- Some Republicans in Congress cautiously defend Romney, try to clarify remarks on Obama supporters
- Republican candidates in tough Senate races distance themselves from comments
- Senator Lindsey Graham believes people won't change their minds based on fund-raiser comments, but urges Romney to do more retail campaigning
It is not a good sign when your high profile political allies have to spend their day explaining and clarifying what you said.
But that's what happened in conversation after conversation with Republican senators on Wednesday as they tried to verbally navigate their way through requests for reaction to Mitt Romney's secretly recorded comments writing off -- and dismissing - 47% of Americans who will support President Barack Obama "no matter what."
"I think what he was saying is the fact that over the last four years the government is playing a bigger and bigger role in our lives because the economy is weaker and weaker and he wants to turn that around," said Senator Rob Portman, R-Ohio, a close Romney ally who is helping him prepare for next month's debates.
"I know him personally and I know that he does care," said Sen. Kelly Ayotte of New Hampshire.
Ayotte and Portman both represent critical swing states in the November election.
"I know that he cares about every American and I know his vision is one where he wants every American to have opportunities and a good paying job, and to make sure that their families are safe and protected," said Ayotte.
Portman and Ayotte fell into the camp of cautious defenders, playing damage control by trying to better articulate comments Romney said were "not elegantly stated."
But other GOP lawmakers didn't even try to sugar coat how politically problematic Romney's "47%" remarks, made during May fund-raiser, were.
"The comments are very unfortunate," said Sen. Susan Collins, R-Maine. "It clearly isn't helpful and it's surprising that a disciplined candidate would make those kind of comments," she said.
"I think that Mitt will be able to recover from this, but he would be well advised to talk about his economic plan, the need for more jobs and perhaps explain what he was trying to say, which I think was that we need comprehensive tax reform, which most Americans are for, but certainly it was not helpful at this critical time," said Collins.
Sen. Lindsey Graham, R-South Carolina, predicted people won't change their votes based on an "ill conceived analysis at a fundraiser."

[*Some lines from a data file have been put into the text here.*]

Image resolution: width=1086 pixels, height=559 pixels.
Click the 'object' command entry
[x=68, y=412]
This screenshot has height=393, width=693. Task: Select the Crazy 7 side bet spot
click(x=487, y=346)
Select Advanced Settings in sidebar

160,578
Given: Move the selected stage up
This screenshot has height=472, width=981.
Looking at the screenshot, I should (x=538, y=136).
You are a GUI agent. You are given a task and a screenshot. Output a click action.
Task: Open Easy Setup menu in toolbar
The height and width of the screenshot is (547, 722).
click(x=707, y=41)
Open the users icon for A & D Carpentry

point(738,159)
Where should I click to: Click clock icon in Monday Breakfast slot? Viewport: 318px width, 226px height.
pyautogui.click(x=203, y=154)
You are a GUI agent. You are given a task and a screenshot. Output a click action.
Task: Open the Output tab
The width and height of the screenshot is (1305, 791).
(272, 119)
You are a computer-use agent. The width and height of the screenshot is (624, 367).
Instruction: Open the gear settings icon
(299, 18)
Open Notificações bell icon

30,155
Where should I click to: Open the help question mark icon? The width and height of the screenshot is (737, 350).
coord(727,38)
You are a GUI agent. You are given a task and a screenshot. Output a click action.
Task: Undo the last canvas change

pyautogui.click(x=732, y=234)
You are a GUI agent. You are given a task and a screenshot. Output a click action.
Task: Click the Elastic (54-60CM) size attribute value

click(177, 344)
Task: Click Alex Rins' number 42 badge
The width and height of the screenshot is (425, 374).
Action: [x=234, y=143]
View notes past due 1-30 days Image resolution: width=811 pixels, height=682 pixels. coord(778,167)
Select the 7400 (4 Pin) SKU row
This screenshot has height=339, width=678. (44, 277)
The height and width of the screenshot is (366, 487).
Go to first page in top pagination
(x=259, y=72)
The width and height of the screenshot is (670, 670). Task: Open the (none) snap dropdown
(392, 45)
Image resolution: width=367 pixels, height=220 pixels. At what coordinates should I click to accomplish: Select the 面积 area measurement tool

But Graham was still critical of the Romney campaign, saying he is doing too much fund-raising in safe states like Utah and not enough retail campaigning in critical swing states.
"I think what Romney needs to do is get into Virginia and run for sheriff. This is not rocket science," said Graham, meaning that Romney should be shaking every last hand in those states that could determine the election.
Some Republicans in tough races of their own went out of their way to distance themselves from Romney's comments
"I have five brothers and sisters. My father was an auto mechanic; my mother was a school cook. I have a very different view of the world and as a United States senator, I think I represent everybody and i think every vote is important," said Nevada GOP Senator Dean Heller.
"I don't write off anybody," he remarked flatly.
Heller is in a tight campaign against Democratic challenger Shelley Berkley and was candid about the link between Romney's fate and his own.
"At this point I believe that if Mitt Romney wins Nevada, I win Nevada," said Heller.
Heller noted that he doesn't "make a habit of responding" to what Romney or others say on the campaign trail but that he felt compelled to speak out about Romney's comments that Obama voters believe they are victims and the federal government has a responsibility to take care of them.
Heller noted that his father needed government assistance when he was unable to work because of back surgery.
"One of the responsibilities of the federal government is a safety net. I believe in a safety net. I believe that's one of the responsibilities of the federal government," said Heller.
A day earlier, two other Republican Senate candidates -- incumbent Scott Brown of Massachusetts and Linda McMahon of Connecticut-- released campaign statements denouncing Romney's comments.
Several GOP lawmakers openly embraced Romney's controversial comments.
"I think the basic point is correct. It's what this election is about. Do we want a government - centered society? Do we want to continue to build government and grow our debt at an unsustainable level and bankrupt this nation? Or do we want to start working toward a path of opportunity, success, things that actually make this country great," said Sen. Ron Johnson, R-Wisconsin.
Sen. Pat Toomey, R-PA, and Rep. Jason Chaffetz, both conservatives, agreed.
"I think it's being overblown. Governor Romney knows very well that many of the folks who don't pay income taxes are nevertheless very aspirational in nature and very open to the Republican message of growth," Toomey said.
Senate Democrats seized on the remarks and suggested the controversy would spill over from the presidential race and hurt Republicans running for Senate.
"We have a long line of people who are running from Romney as if the Olympics are still on," said Senate Majority Leader Harry Reid. "We have lots of people running from him and obviously there is a good reason for running."
The most telling moment of the day was not what was said, but rather what was not said by Senate Republican leaders.
Instead of taking questions from reporters as he almost always does after his party's weekly policy lunch, Senate Minority Leader Mitch McConnell left the microphones after quick remarks.
Other members of the GOP leadership did the same thing -- walked away instead of being in a position to defend -- or explain -- Romney's controversial comments.